--- begin ---

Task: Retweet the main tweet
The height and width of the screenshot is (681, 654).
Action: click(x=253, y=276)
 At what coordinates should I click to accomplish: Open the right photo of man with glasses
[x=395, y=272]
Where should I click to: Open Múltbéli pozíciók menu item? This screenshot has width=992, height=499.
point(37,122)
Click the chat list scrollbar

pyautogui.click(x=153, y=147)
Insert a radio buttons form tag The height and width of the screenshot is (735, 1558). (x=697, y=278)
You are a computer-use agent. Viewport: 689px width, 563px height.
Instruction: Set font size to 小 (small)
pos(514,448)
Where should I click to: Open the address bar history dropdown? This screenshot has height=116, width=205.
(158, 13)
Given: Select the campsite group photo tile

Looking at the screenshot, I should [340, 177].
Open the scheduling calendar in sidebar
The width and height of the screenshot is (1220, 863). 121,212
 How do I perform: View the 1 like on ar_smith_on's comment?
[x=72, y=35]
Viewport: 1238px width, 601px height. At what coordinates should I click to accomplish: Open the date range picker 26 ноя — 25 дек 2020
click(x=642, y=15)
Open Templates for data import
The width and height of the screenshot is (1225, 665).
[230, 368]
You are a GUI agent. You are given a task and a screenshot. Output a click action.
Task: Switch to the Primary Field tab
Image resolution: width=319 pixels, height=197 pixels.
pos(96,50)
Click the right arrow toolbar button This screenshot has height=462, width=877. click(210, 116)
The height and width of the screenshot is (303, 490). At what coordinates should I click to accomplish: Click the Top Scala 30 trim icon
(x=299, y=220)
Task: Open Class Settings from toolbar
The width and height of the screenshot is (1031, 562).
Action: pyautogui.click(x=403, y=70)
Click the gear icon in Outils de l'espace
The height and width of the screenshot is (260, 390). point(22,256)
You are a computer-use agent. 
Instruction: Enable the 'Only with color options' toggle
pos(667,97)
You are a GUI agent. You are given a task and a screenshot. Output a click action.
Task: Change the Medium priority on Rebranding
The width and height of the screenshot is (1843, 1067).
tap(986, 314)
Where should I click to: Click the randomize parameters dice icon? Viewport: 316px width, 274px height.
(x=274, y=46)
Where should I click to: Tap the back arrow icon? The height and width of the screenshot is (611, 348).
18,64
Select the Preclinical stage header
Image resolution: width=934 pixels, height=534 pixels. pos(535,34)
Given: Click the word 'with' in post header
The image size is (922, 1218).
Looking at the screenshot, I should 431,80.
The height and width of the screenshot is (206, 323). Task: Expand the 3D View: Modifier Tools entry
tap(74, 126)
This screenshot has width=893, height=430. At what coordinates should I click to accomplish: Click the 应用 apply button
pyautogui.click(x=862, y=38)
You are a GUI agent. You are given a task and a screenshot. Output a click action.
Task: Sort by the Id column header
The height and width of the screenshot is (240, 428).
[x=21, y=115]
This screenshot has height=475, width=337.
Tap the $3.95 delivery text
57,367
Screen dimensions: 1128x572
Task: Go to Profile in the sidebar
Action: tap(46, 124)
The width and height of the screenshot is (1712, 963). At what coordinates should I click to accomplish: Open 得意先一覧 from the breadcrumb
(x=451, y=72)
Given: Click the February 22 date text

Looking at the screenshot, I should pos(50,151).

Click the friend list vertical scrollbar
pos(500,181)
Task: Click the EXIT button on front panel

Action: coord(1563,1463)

--- end ---

▶ _GOAL_
Write out the listing word for word, starting at its first line and ending at the line that contains "(x=299, y=220)", with both of those lines included.

▶ _SOLUTION TO THIS EXERCISE_
Task: Retweet the main tweet
The height and width of the screenshot is (681, 654).
Action: click(x=253, y=276)
 At what coordinates should I click to accomplish: Open the right photo of man with glasses
[x=395, y=272]
Where should I click to: Open Múltbéli pozíciók menu item? This screenshot has width=992, height=499.
point(37,122)
Click the chat list scrollbar

pyautogui.click(x=153, y=147)
Insert a radio buttons form tag The height and width of the screenshot is (735, 1558). (x=697, y=278)
You are a computer-use agent. Viewport: 689px width, 563px height.
Instruction: Set font size to 小 (small)
pos(514,448)
Where should I click to: Open the address bar history dropdown? This screenshot has height=116, width=205.
(158, 13)
Given: Select the campsite group photo tile

Looking at the screenshot, I should [340, 177].
Open the scheduling calendar in sidebar
The width and height of the screenshot is (1220, 863). 121,212
 How do I perform: View the 1 like on ar_smith_on's comment?
[x=72, y=35]
Viewport: 1238px width, 601px height. At what coordinates should I click to accomplish: Open the date range picker 26 ноя — 25 дек 2020
click(x=642, y=15)
Open Templates for data import
The width and height of the screenshot is (1225, 665).
[230, 368]
You are a GUI agent. You are given a task and a screenshot. Output a click action.
Task: Switch to the Primary Field tab
Image resolution: width=319 pixels, height=197 pixels.
pos(96,50)
Click the right arrow toolbar button This screenshot has height=462, width=877. click(210, 116)
The height and width of the screenshot is (303, 490). At what coordinates should I click to accomplish: Click the Top Scala 30 trim icon
(x=299, y=220)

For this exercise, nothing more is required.